#### [Work instructions]
Starting at the line that contains "Image resolution: width=588" and ending at the line that contains "Click the 23.0", the lines below are to be given again exactly, with nothing added.

Stored items
........
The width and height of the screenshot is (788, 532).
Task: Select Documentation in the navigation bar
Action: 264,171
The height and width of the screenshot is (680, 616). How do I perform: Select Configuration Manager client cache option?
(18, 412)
........
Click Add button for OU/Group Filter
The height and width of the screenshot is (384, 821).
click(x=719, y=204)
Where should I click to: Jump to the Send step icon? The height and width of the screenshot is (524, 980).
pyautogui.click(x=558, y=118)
........
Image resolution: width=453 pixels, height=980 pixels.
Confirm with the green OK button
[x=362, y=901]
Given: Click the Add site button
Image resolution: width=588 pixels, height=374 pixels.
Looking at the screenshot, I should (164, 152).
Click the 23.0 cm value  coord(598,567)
........
#### [Task answer]
Image resolution: width=588 pixels, height=374 pixels.
Looking at the screenshot, I should (164, 152).
Click the 23.0 cm value  coord(598,567)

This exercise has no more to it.